浜田市は島根県西部に位置し県内唯一の貿易港と、特定第三種漁港を有しており、基幹産業は漁業です。
私は、地元の高校を卒業後、東京の大学に入学。卒業後は事業を承継するために帰郷することは決めていたので、何の迷いもなく学生生活を楽しんでいました。中でもヨットには打ち込みました。朝から晩まで船に乗る毎日。明治大学ヨット部卒業と言ってもよいかもしれません。
父は口には出しませんでしたが、後を継ぐことに関して、いろいろと考えていたようです。私は大学卒業後、まず異業種の問屋さんに就職。その会社の社長に父が惚れ込んでいたのと、外の釡の飯を一度は体験させるという二つの目的があったようです。
わが社は、寝具を中心とする小売業です。父が創業者で私が二代目。当社の事業は、かつてはブライダルという「イベント」が大きな比重を占めていました。しかし、先代は季節に左右されない商売を模索。「病院基準寝具」という業態に注目し、病院に対する寝具の貸与と、それに伴うシーツ類の洗濯をするというリネンサービスを確立させました。今では、わが社の重要な位置を占めるようになっています。
私はどちらかというと、小売業に比重を置いていました。ちょうど商店街をどう再生するかという議論をしている時期で、その議論に参加するうちに商工会議所活動に参加するようになっていきます。
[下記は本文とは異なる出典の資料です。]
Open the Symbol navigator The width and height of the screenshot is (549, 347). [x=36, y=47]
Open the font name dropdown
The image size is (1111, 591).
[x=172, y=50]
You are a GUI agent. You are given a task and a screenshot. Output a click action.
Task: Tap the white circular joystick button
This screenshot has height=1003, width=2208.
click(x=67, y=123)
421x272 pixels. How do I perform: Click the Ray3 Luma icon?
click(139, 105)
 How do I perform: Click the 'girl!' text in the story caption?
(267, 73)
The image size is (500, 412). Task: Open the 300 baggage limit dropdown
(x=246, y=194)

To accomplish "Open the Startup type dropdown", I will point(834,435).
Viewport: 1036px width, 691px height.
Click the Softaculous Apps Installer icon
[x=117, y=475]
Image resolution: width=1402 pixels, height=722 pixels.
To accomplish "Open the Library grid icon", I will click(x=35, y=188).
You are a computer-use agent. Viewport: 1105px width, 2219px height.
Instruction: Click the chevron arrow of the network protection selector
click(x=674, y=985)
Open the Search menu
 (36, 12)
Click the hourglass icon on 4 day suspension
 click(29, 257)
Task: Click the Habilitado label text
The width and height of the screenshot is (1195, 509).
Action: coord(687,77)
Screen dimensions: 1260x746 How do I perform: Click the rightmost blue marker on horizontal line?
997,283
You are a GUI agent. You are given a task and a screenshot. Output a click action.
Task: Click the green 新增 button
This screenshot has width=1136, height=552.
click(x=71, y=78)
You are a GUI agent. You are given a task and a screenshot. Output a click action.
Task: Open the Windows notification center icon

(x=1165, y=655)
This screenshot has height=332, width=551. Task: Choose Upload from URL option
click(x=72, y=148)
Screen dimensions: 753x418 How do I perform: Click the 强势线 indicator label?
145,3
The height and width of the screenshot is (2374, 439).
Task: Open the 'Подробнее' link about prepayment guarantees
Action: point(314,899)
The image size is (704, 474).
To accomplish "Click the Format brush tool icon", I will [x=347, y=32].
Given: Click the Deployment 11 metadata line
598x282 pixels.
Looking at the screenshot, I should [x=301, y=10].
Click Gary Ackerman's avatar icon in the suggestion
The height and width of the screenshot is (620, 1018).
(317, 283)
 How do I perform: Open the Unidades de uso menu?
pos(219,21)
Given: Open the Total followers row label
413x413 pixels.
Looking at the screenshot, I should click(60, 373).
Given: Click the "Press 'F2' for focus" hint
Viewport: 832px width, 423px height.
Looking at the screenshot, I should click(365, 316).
企業経営で最大のピンチは山陰西部を襲った昭和58年の豪雨災害でした。最大1時間降水量は浜田市で91㎜。この集中豪雨で市内のほぼ全ての河川が氾濫(はんらん)し、まちが壊滅。わが社も店舗、倉庫、工場など10カ所以上が被害に遭い、40年間積み上げた内部留保を全て失いました。一時は資金繰りなどが非常に苦しく、「これで最後かな」とも思いましたが、社員の頑張りと取引先、お客さまのご支援でなんとか立ち直ることができました。このときもそうですが、今も私のモットーは「常に社員とともに、お客さまとともに」、会議所で言えば「会員とともに」です。
経営を継続させていくためには何かが良いときに、将来に向かって別の何かを試すことが大切です。私の代になってから、介護ビジネスを始めました。まだ細い柱ですが大きく育ちつつあります。そういう意味では変化に対応できる組織づくりが重要だと考えています。